ページ本文
BPO、TBSテレビ『珍種目No.1は誰だ!? ピラミッド・ダービー』「双子見極めダービー」に関する意見を公表、放送倫理違反と判断

放送倫理・番組向上機構

 放送倫理・番組向上機構[BPO] の放送倫理検証委員会(川端和治委員長)は、審議していたTBSテレビ『珍種目№1は誰だ!? ピラミッド・ダービー』「双子見極めダービー」に関する意見(委員会決定 第24号)をまとめ、2016年12月6日、記者会見して公表した。

 委員会は、番組の制作体制や制作環境、そして、スタッフの意識の問題点などを指摘した上で、「出演者に無断でレースから脱落したことにしてその姿を消すという、出演者に対する敬意や配慮を著しく欠いた編集を行ったことを放送倫理違反」と判断した。

指示内容 A
上記のBPOによる意見公表を伝える本文を、二文で要約してください。
指示内容 B
上記のBPOによる意見公表を伝える本文を、最後の文に続けて書き継いでください。

元データ
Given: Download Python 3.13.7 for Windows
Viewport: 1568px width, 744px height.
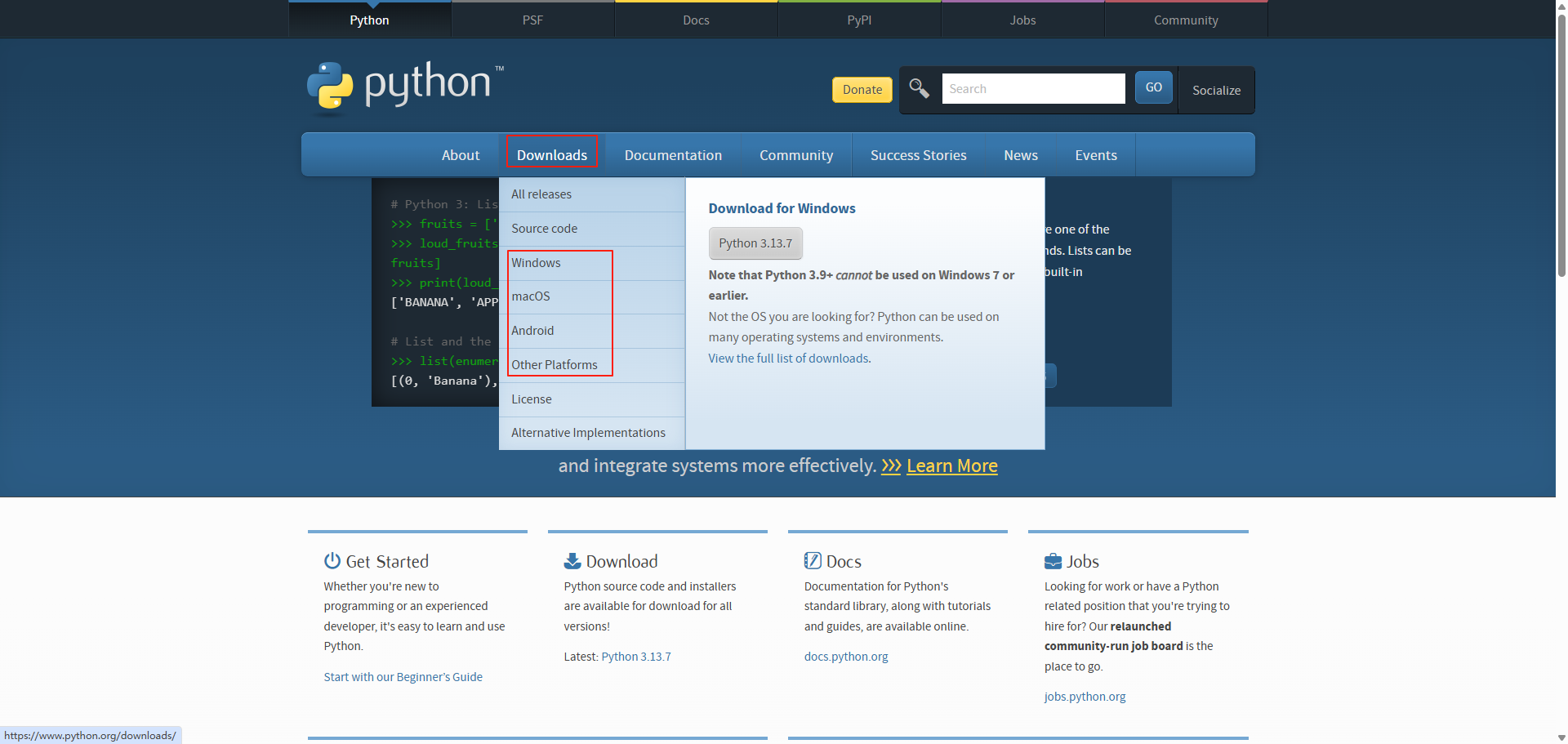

解答 A
BPOの放送倫理検証委員会は、TBSテレビ『珍種目No.1は誰だ!? ピラミッド・ダービー』「双子見極めダービー」に関する意見(委員会決定第24号)をまとめ、2016年12月6日に記者会見を開いて公表した。委員会は、番組の制作体制や制作環境、スタッフの意識の問題点などを指摘したうえで、出演者に無断でレースから脱落したことにしてその姿を消すという、出演者への敬意や配慮を著しく欠いた編集を放送倫理違反と判断した。

解答 B
 また、局制作の番組といいながらも、制作過程のほとんどが制作会社によって担われているという実態は、番組に対する責任の所在をあいまいにする危うさをはらむこともあわせて指摘した。


■概要
TBSテレビの『珍種目№1は誰だ!? ピラミッド・ダービー』(2016年6月19日放送)のコーナー企画のひとつであった「双子見極めダービー」の出演者の1人が、名誉や信用を傷つけられたと抗議。実際の収録と異なり、勝手に問題の順番を入れ替えられ、得点ルールを変更され、途中で「脱落」させられ、ついには自分の姿を消されたからである。TBSも「行きすぎた編集」があったと認め、その出演者と視聴者に謝罪した。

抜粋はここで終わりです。